→ **Action item**
Where the listing below has a line with "Given: Click the word", write out exactly that line and every line after it, stopping after the line with "Viewport: 1568px width, 686px height.".

→ **Records provided**
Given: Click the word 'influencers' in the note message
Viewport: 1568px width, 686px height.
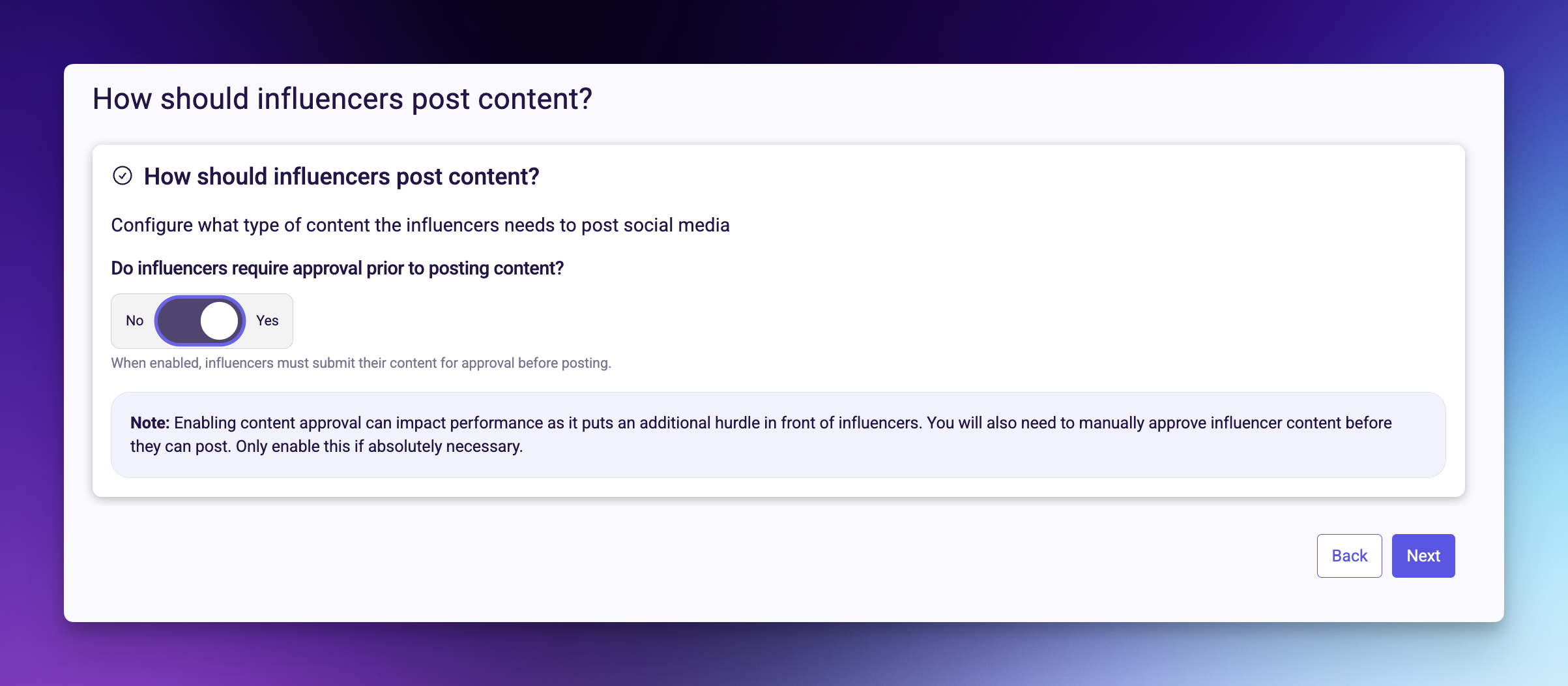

...

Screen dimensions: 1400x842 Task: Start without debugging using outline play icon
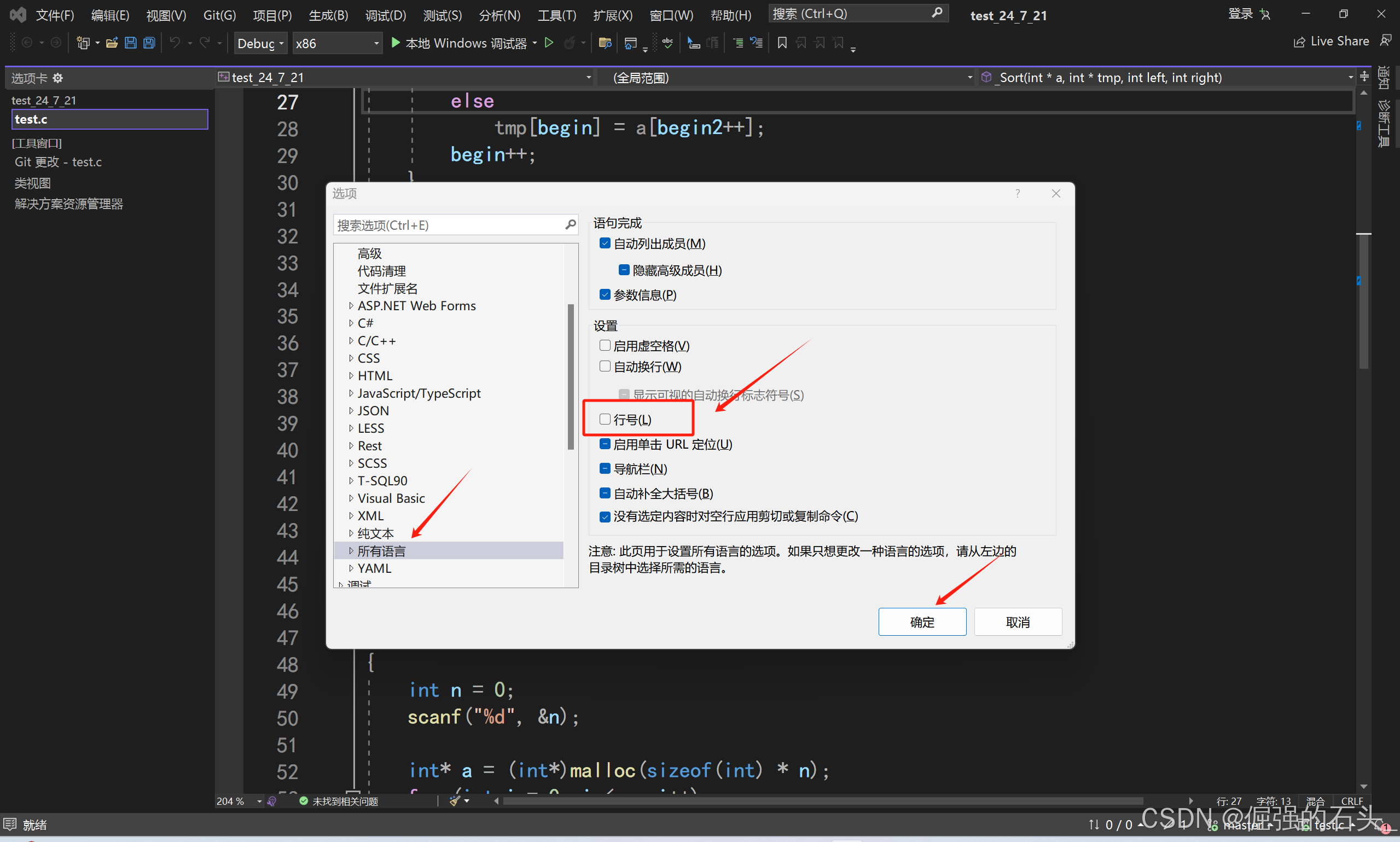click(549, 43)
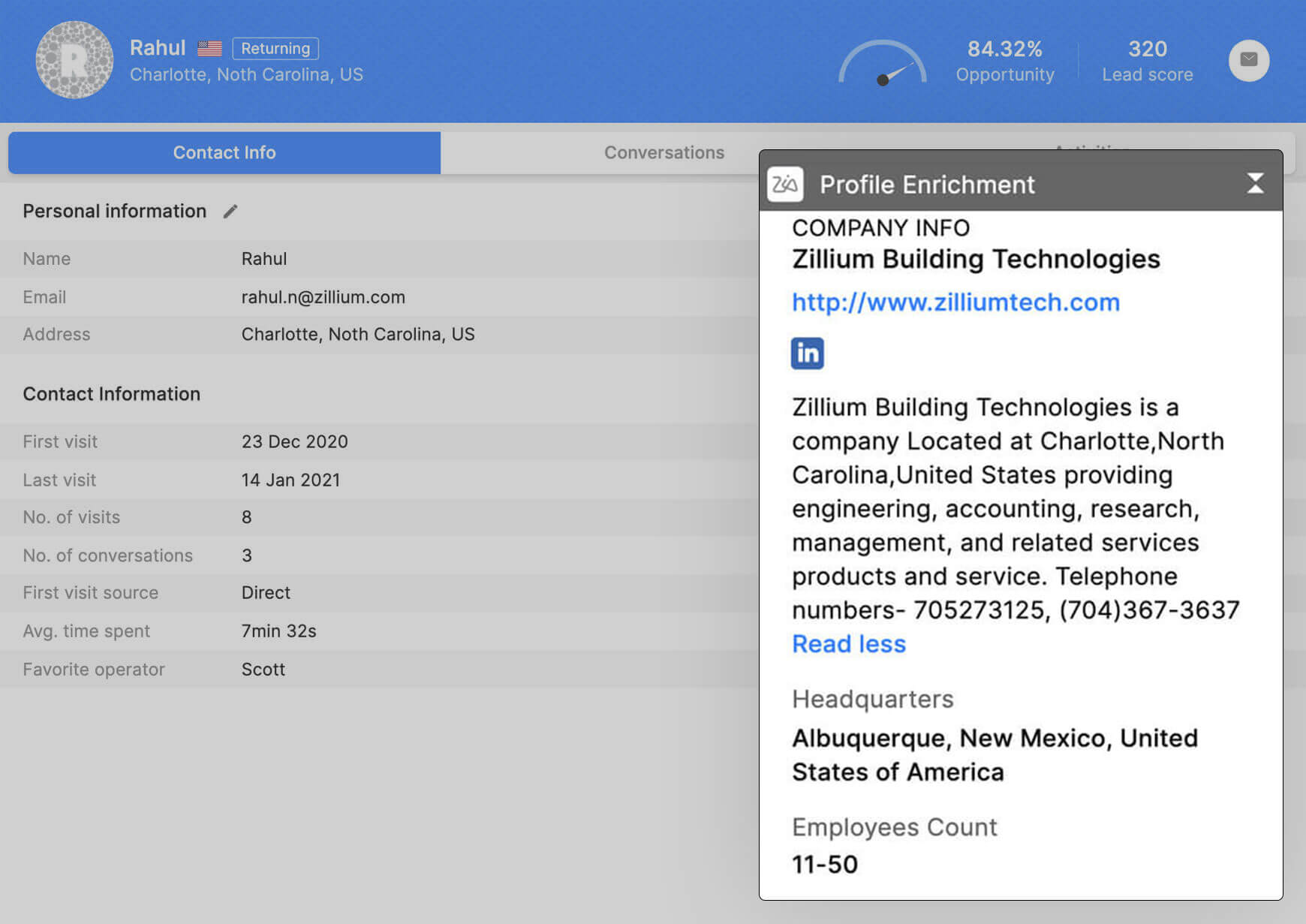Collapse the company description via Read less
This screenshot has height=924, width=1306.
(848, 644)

--

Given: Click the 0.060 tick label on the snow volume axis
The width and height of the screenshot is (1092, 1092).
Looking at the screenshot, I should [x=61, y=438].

→ **Exercise solution**
Given: Click the word 'influencers' in the note message
Viewport: 1568px width, 686px height.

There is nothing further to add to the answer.